Last night F M-i-L called and I couldn't avoid talking to her. I wasn't mean, but I wasn't too nice. I didn't avoid saying what I thought. It didn't make me feel any better. You can't change people and I am not sure I achieved anything. There are none so deaf as those who will not hear.

Does that make how I handled it right? I have no idea!

Actually I did achieve something - no phone calls tonight!

Work was better than expected today. It seems likely that there will be no redundancy announcement this year anyway.

This is not the note I wanted to begin my new year on but then I guess I have a couple more days.

I am kinda glad I have a tiny, tiny audience for this blog. I found before that I felt a pressure to be worthy on my old blog. The more people read it, the more I wrote about my life, the more I tried to be a perfect person. I was still me I guess but not me, warts and all.

This striving is a good thing, a lot of growth can come from it. Life got too much though. Maybe that was part of what my illness was about? Thhis last year feels a bit like a non-year. A set back year. Swimming fast to avoid losing as much ground as possible. I learnt a lot, but it has not been a positive happy year, although I have not been too unhappy. bad things have happened and I have been reminded of the inner strength I have.

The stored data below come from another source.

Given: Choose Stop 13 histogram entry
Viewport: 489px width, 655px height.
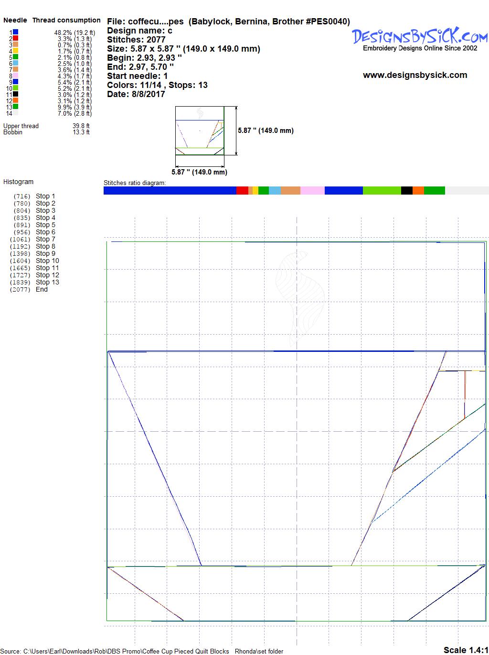Looking at the screenshot, I should point(47,282).
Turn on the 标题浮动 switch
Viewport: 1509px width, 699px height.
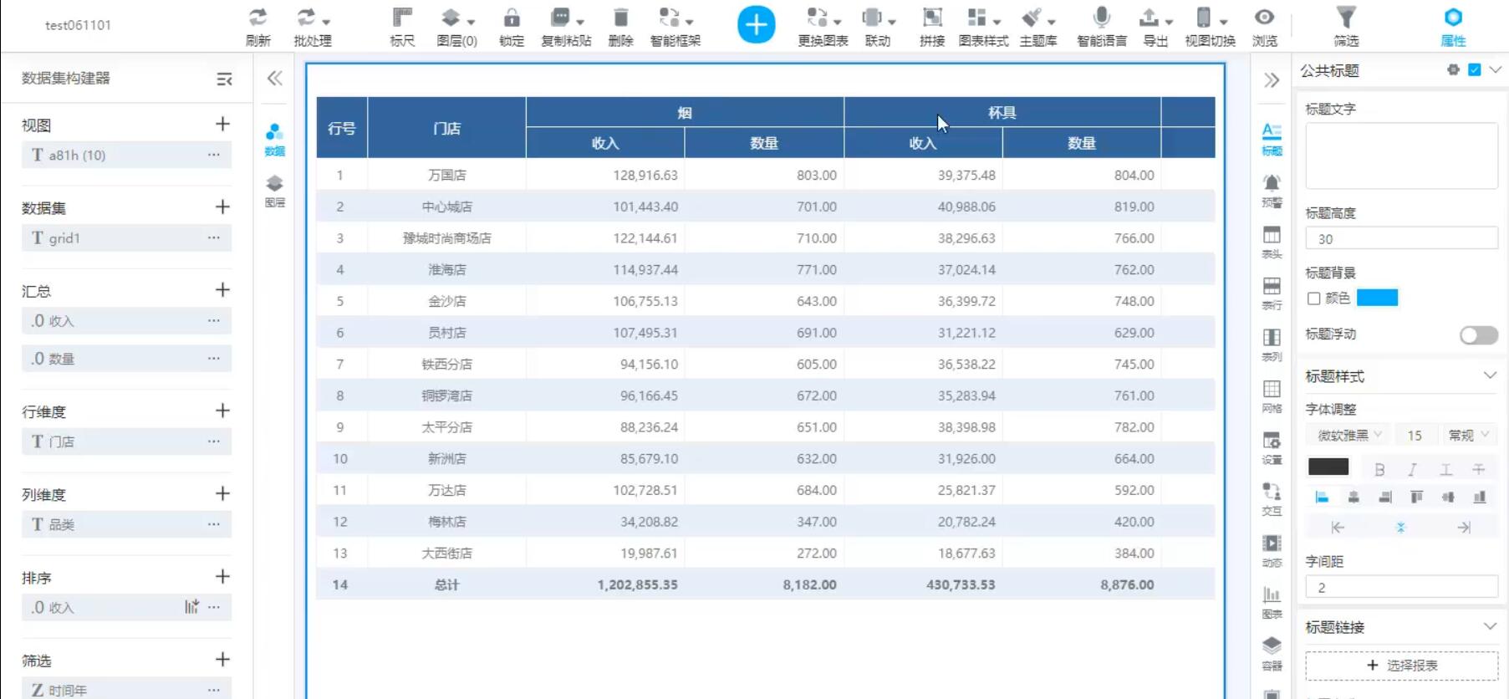[x=1478, y=335]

I got better. I survived the redundancies. I survived my Boss bullying me and I am still there, and the team has closed ranks around me so we are all closer than ever and my Boss, well she is a little out in the cold. We are not rude or unhelpful but she is not taken into our confidence, we have more of a relaxed laugh when she is not in the room.... She could not destroy me! Because I refused to let her. While it is ongoing, we both know that short of getting me sacked, there is nothing else she can do, because she already tried.

So yeah, I want to be more comfortable in my skin, scars, flab, everything including all my negative emotions. Sometimes ager is a good thing. So last night, by being a little more honest, I may have upset the f m-i-l, but maybe I helped the person who was bearing the brunt of her insensitivity, gave them a little breathing space and they could probably really use that. No I don't particularly like that person, but that doesn't make me insensitive to their plight.

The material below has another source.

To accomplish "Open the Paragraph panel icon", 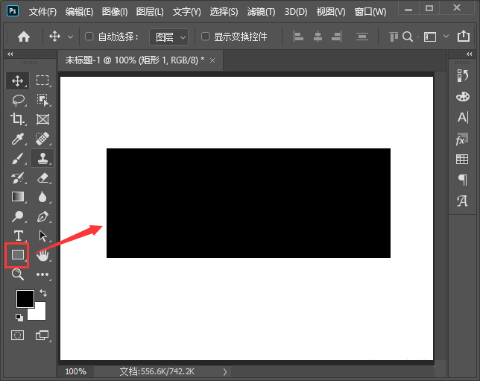I will coord(462,180).
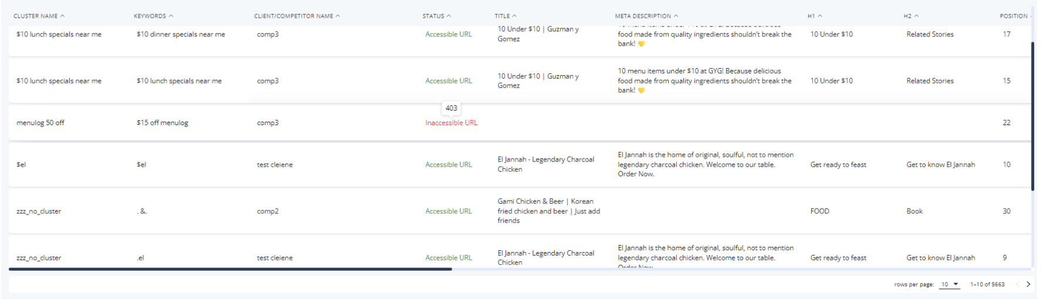The height and width of the screenshot is (302, 1047).
Task: Click the vertical table scrollbar
Action: [1033, 116]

Sometimes a little honesty is good but too much can be bad. The balance is the hard thing to find and completely subjective

2 comments:

mel said...

you did grand -- it's always hard to step out of our usual keep-the-peace selves and be honest...did that today by NOT taking the kids to a family 'do' -- bore the guilt-trip and moved on. when they saw i wasn't budging, they let it go. WOOT!

f m-i-l sounds a right dragon -- you've got your hands full that's for sure -- but considering the circumstances she needed shutting up.LOL!!

and yeah -- trying to be all happy-happy-joy-joy all the time isn't being true to yourself...how can that be good?

xoxox

Rose said...

*hugs*

I so respect you for doing that with your Shinies and I am glad they let it go.

and she is a right dragon... I could tell you so much more! I think this has to be one of the worst things though for sheer insensitivity!